The Nigerian National Petroleum Corporation had in a memo last week stated that it would be making no contribution to the Federation Account because of its huge oil subsidy payments, a situation which has put the government in panic mode.
In a related development, it was learnt that over a month after the Ministry of Health had submitted its COVID-19 budget estimates to the finance ministry, the proposal had not yet been submitted to the National Assembly.
The Finance Minister, Zainab Ahmed, had on March 31 told State House reporters that the health component of the supplementary budget – which included vaccine estimates – was being delayed by the failure of the Ministry of Defence to submit its own estimates for military hardware.
When asked the time the finance ministry would send the COVID-19 supplementary budget to the National Assembly, the media aide to the finance minister, Yunusa Abdullahi, told one of our correspondents that he would respond later.

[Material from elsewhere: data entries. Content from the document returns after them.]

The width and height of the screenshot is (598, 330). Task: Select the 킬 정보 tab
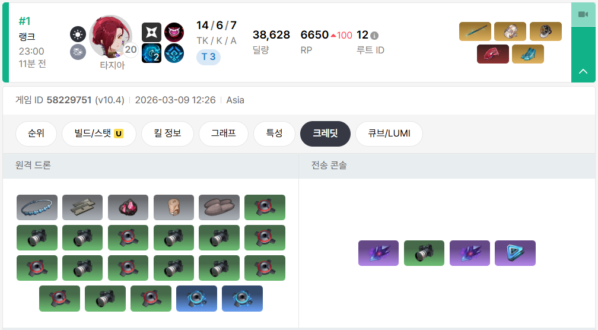coord(167,134)
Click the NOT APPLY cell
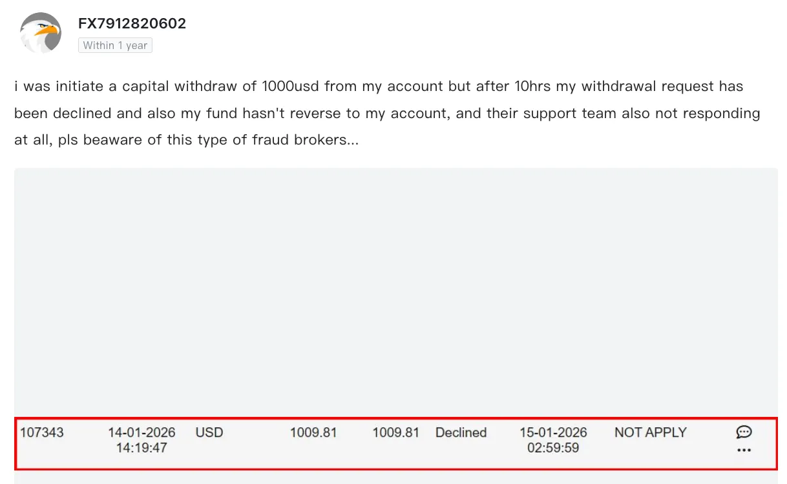 (650, 432)
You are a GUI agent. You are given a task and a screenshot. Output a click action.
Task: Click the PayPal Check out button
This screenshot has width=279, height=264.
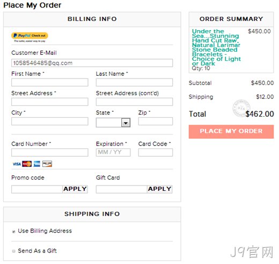click(x=30, y=35)
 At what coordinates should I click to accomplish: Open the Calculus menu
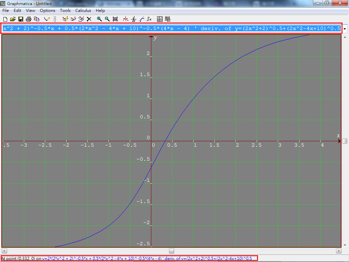coord(83,11)
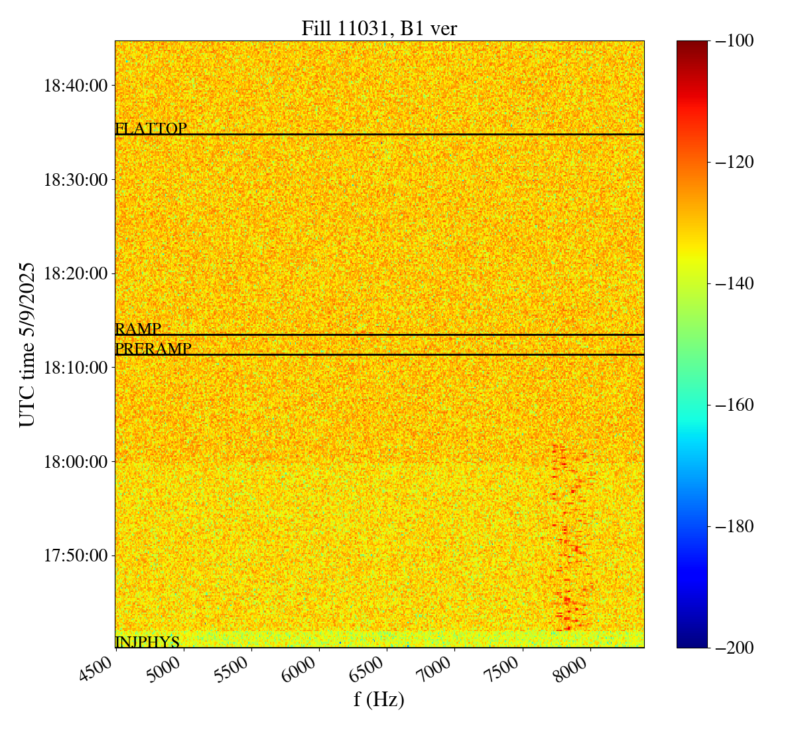Click the dark blue bottom of colorbar

click(692, 641)
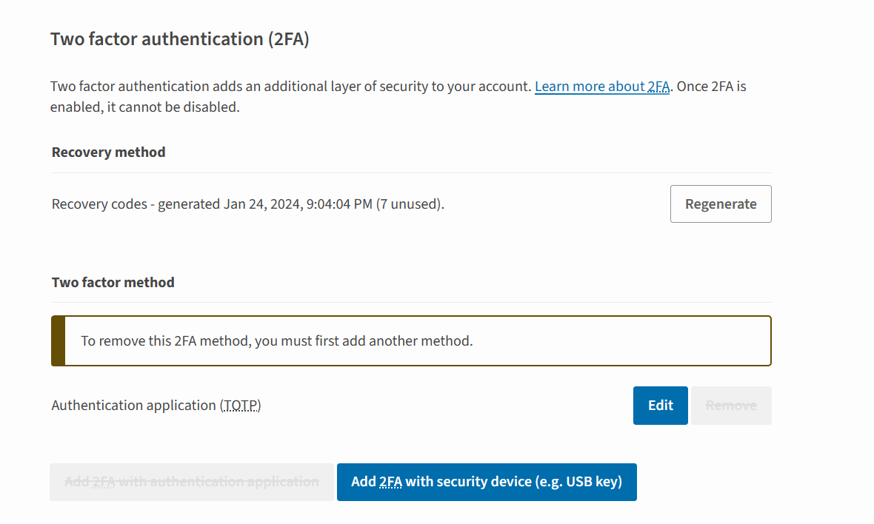Click the Regenerate recovery codes button
Screen dimensions: 874x524
(x=721, y=204)
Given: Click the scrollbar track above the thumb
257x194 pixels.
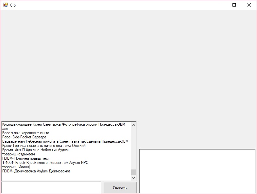Looking at the screenshot, I should pyautogui.click(x=133, y=147).
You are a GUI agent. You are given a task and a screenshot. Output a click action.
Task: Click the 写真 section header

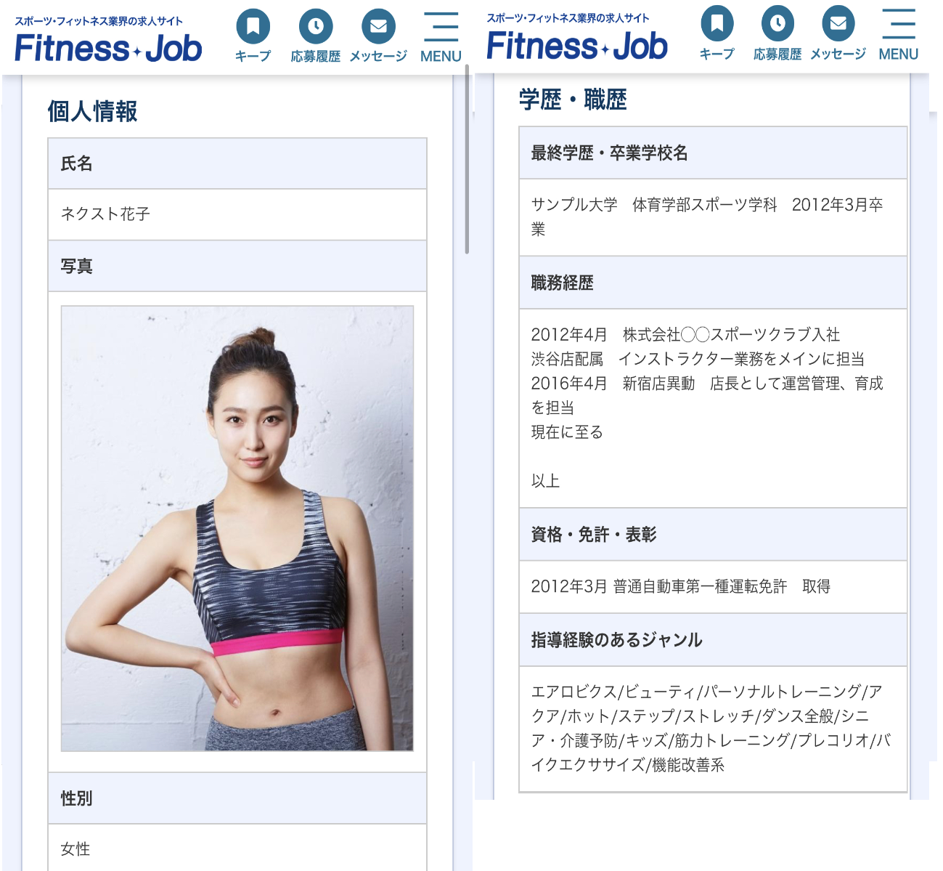(x=237, y=267)
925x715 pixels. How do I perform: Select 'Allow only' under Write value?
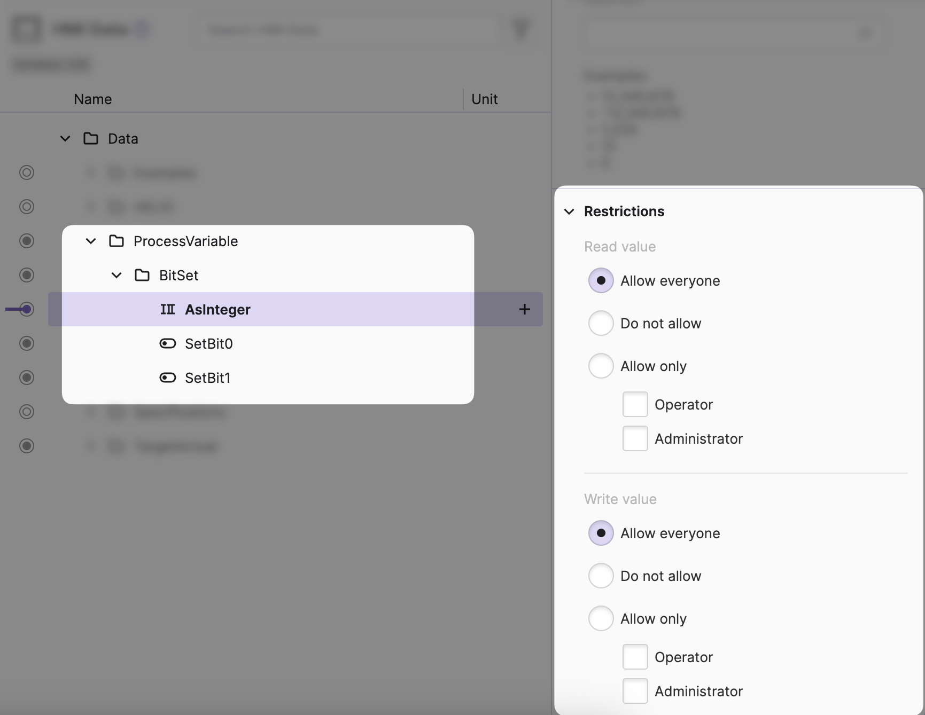tap(601, 618)
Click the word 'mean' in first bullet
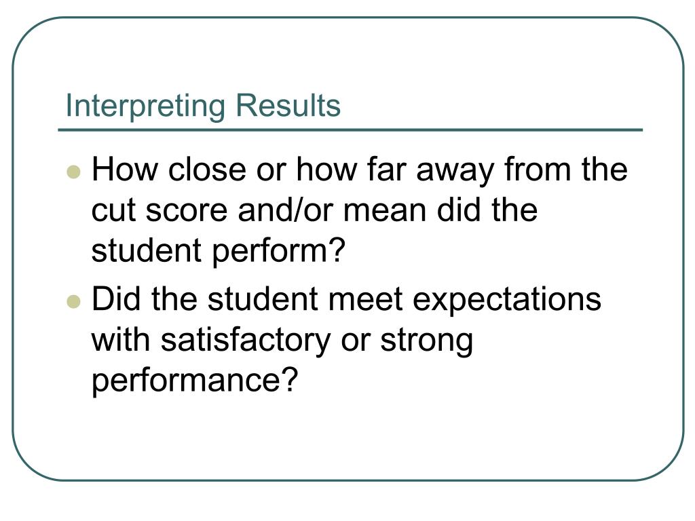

He had yet to provide the response up till the time of filing this report neither had he replied to a text message sent to him on the matter.
Also, the Minister of Health, Dr Osagie Ehanire, did not take his calls when The PUNCH attempted to get his reaction to the crisis over the vaccine budget.
He also did not respond to the text message sent to him on the matter.
In the text message, the minister was asked if it was true that the WHO met with him and some others to review the usage of expiring COVID-19 vaccines for Nigeria and whether it was also true that the scarcity of AstraZeneca would increase the nation’s budget for vaccine as Nigeria might opt for a more expensive vaccine, Pfizer.
He has yet to either return the calls or respond to the text message as of the time of filing this report at 9.30pm.
WHO may review usage of expired COVID-19 vaccines for Nigeria, others
Meanwhile, the World Health Organisation will this week consult Indian health authorities to determine if expired AstraZeneca COVID-19 vaccine can be used for countries like Nigeria which benefit from its COVAX facility.
The Director, WHO, Africa, Dr. Matshidiso Moeti, stated this during an interview with select journalists on Thursday.
The idea, it was learnt, had been discussed with all ministers of health in Africa including Nigeria’s Health Minister, Dr Osagie Ehanire.
The PUNCH was informed that the move had become necessary due to the scarcity of AstraZeneca vaccine caused by the recent surge in COVID-19 infections in India which is the manufacturer of the vaccine.
Moeti said, “On Tuesday I met with ministers in the African region to discuss key issues, particularly around expiring doses, supply shortages, vaccine safety and misinformation. The WHO is awaiting additional stability data from the Serum Institute of India to determine if the shelf life of AstraZeneca COVID-19 doses can be extended from six months to nine months.
“For doses that have already expired, the WHO is looking closely at the regulatory, scientific, logistical and problematic challenges and will issue a statement next week (this week).”
The BBC had reported last week that many vaccines could be used up to 36 months after manufacture, but because COVID-19 jabs are relatively new, there is not enough data to prove their effectiveness over longer periods.